*Task prompt*. Transcribe the listing below only from the line with "Task: Collapse the" up to and including the line with "Screen dimensions: 903x602".

[Information — start]

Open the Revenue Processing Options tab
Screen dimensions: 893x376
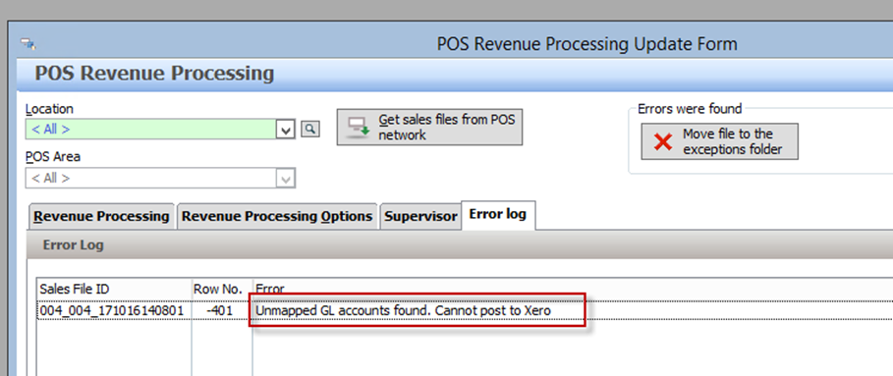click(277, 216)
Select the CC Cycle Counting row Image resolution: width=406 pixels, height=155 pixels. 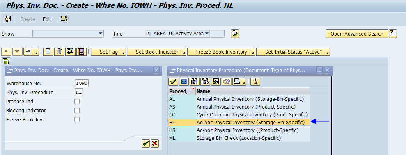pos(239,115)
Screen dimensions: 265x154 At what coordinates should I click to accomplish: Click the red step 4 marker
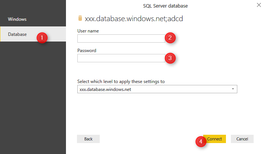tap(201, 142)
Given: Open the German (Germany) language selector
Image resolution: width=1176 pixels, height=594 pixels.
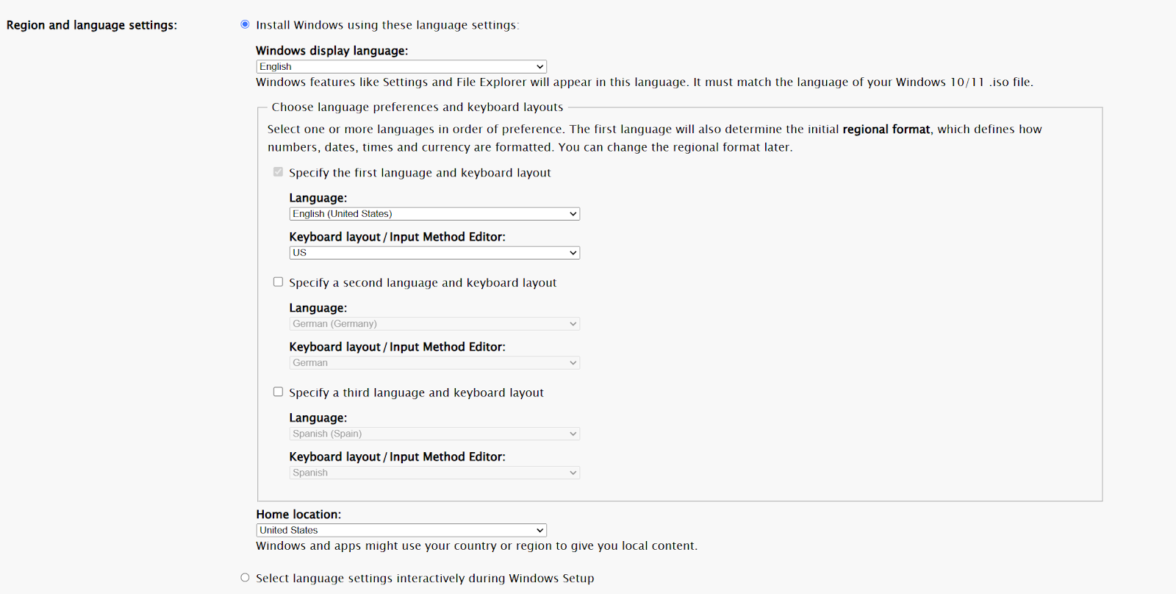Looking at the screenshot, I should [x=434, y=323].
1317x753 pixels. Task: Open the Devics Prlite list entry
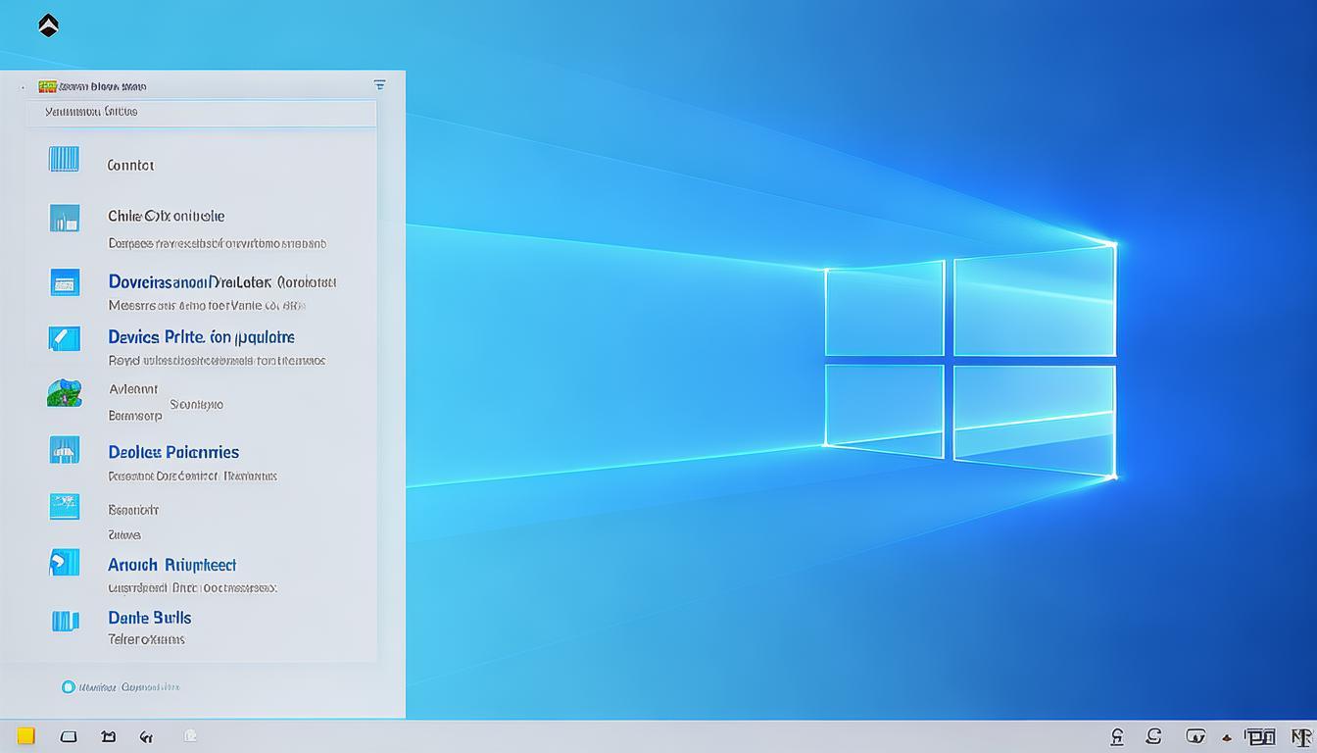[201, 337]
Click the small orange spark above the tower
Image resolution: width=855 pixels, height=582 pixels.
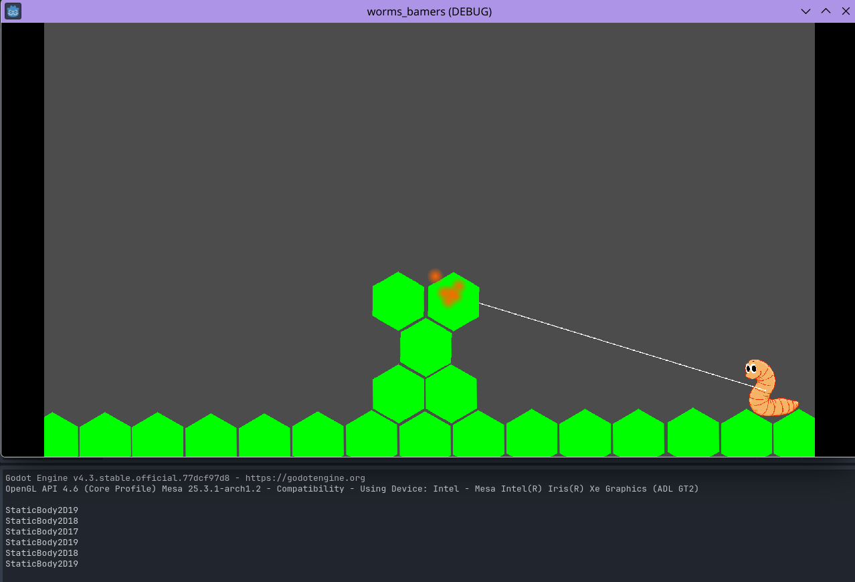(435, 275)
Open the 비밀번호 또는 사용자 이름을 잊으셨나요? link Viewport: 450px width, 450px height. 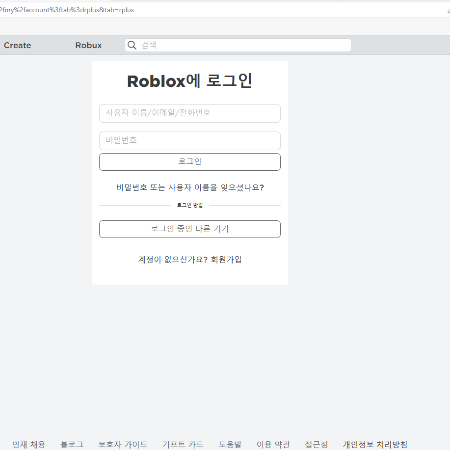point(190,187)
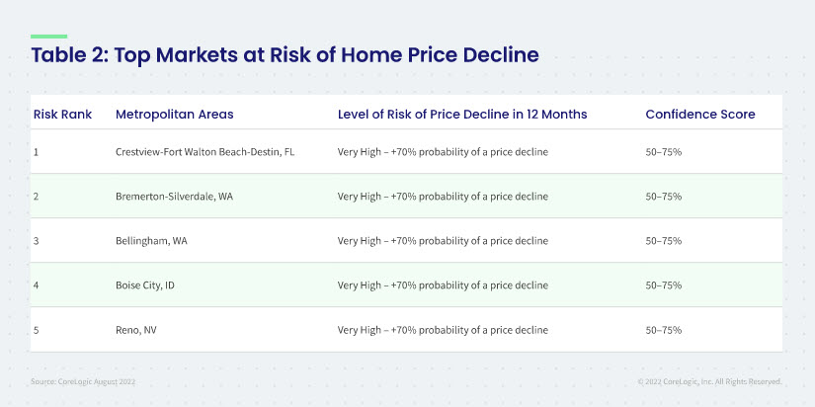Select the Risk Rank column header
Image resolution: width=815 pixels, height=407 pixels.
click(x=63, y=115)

[Information — finish]
[Information — start]

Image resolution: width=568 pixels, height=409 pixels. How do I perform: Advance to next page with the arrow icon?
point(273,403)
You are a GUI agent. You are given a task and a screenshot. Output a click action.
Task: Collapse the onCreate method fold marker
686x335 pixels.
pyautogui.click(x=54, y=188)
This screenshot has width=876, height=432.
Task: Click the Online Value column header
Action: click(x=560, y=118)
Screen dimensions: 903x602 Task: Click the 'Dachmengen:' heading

[Information — finish]
[Information — start]

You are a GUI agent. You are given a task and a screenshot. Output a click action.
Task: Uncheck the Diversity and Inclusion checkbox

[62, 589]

[Information — finish]

*Output of the exercise*.
Task: Collapse the onCreate method fold marker
686x335 pixels.
pyautogui.click(x=54, y=188)
This screenshot has width=876, height=432.
Task: Click the Online Value column header
Action: click(x=560, y=118)
Screen dimensions: 903x602 Task: Click the 'Dachmengen:' heading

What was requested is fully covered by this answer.